Start of Material for the task
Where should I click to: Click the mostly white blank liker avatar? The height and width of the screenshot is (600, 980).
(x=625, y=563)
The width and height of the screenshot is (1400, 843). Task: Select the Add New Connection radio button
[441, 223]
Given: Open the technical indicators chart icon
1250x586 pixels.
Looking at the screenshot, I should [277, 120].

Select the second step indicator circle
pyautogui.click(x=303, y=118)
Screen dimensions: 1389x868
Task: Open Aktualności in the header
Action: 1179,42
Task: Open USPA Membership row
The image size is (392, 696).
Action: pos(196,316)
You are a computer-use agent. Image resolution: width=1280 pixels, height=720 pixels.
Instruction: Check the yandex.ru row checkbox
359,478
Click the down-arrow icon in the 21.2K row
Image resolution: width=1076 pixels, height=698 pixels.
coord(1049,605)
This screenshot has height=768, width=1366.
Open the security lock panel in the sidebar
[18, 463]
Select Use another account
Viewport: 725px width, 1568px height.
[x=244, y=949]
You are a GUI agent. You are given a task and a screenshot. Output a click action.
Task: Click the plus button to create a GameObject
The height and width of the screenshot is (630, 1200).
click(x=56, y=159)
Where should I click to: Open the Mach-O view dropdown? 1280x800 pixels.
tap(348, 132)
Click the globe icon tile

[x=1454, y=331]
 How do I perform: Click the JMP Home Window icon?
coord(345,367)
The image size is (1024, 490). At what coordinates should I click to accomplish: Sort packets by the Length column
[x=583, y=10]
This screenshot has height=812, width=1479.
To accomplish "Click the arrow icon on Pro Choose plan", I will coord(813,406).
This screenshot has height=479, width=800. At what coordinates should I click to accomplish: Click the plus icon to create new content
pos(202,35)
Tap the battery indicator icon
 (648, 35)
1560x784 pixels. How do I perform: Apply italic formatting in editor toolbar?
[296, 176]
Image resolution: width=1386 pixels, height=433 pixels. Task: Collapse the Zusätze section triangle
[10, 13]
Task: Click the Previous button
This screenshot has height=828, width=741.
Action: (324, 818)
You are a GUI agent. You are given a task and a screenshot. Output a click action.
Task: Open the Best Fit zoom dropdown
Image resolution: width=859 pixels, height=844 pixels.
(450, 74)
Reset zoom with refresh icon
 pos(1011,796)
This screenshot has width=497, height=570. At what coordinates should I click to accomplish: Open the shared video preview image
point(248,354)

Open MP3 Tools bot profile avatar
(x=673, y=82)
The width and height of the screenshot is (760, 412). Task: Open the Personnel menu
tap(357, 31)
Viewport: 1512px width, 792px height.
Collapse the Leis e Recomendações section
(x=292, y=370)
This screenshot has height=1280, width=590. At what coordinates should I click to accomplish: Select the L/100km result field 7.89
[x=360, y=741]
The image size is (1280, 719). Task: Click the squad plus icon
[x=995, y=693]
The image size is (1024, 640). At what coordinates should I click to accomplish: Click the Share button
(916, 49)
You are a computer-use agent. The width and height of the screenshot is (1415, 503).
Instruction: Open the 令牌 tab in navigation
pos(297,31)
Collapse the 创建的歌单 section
End of Material for the task
* **Your goal**
The answer consists of the lines above that include the word "computer", each copied exactly.

* **Your solution**
You are a computer-use agent. Image resolution: width=1280 pixels, height=720 pixels.
You are a computer-use agent. The width and height of the screenshot is (1415, 503).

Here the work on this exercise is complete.